アミロイド病治療を目指したアミロイド選択的光酸素化

抄録

 Amyloid proteins and peptides form aggregates which lead to amyloid diseases. For example, Alzheimer's disease-related amyloid β (Aβ) forms oligomers, protofibrils, and amyloid fibrils, which exhibit neurotoxicity. Controlling the aggregation and toxicity of Aβ would be a therapeutic strategy for the treatment of Alzheimer's disease. Recently, we have investigated an artificial oxygenative modification (chemical introduction of oxygen atoms) of amyloid proteins using a photocatalyst, which attenuated the aggregation potency and toxicity of these proteins. The oxygenation of Aβ1-42 was efficiently induced using a riboflavin catalyst (1). The oxygenated Aβ was less aggregative and cytotoxic than native Aβ. The oxygenated Aβ also showed inhibitory activity against aggregation and the onset of toxicity of native Aβ. Flavin catalyst 2, bearing an Aβ-binding peptide, allowed the selective oxygenation of Aβ even in the presence of living cells, due to its Aβ-affinity.
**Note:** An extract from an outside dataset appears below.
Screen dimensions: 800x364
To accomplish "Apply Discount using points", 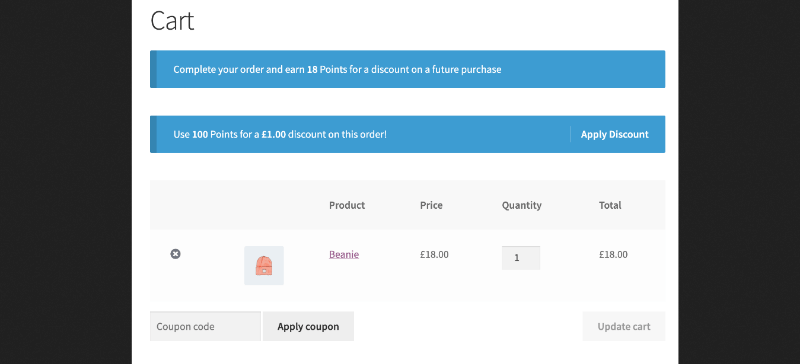I will click(x=614, y=134).
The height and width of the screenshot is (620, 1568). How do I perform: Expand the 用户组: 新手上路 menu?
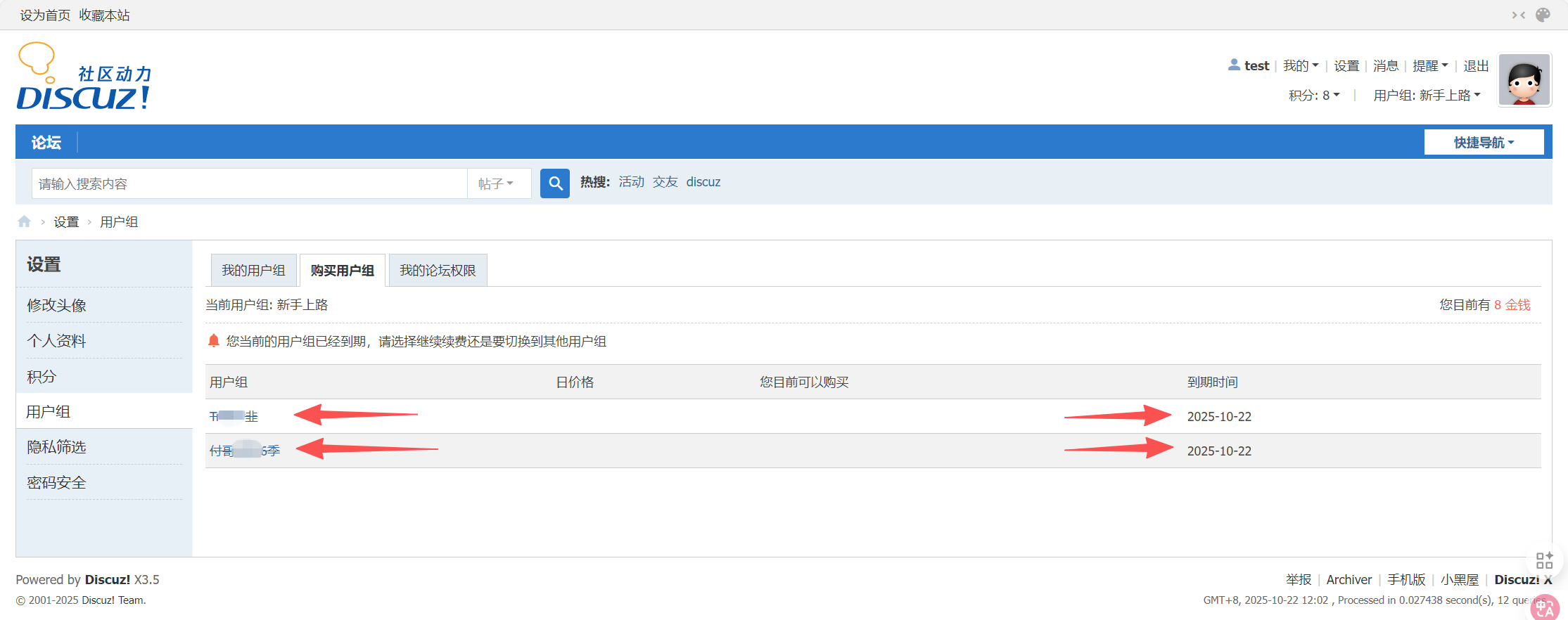pyautogui.click(x=1427, y=96)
Furthermore, “On/Off” switchable photooxygenation catalysts 3 and 4, which can sense a higher-order amyloid structure (i.e., cross-β-sheet structure), were developed based on the amyloid fluorescence probe thioflavin-T. The photo-excited catalysts generated singlet oxygens to induce oxygenation when binding to the amyloid structure (“On”). In contrast, the free catalysts, without binding to the amyloid structure, produced no singlet oxygen, even if photo-excited (“Off”). This “On/Off” switchable function enabled highly Aβ-selective oxygenation. Catalyst 3 was successfully used for the selective oxygenation of other amyloid proteins and peptides. These findings suggest that amyloid-selective oxygenation could provide a versatile system in developing effective new treatments for amyloid diseases.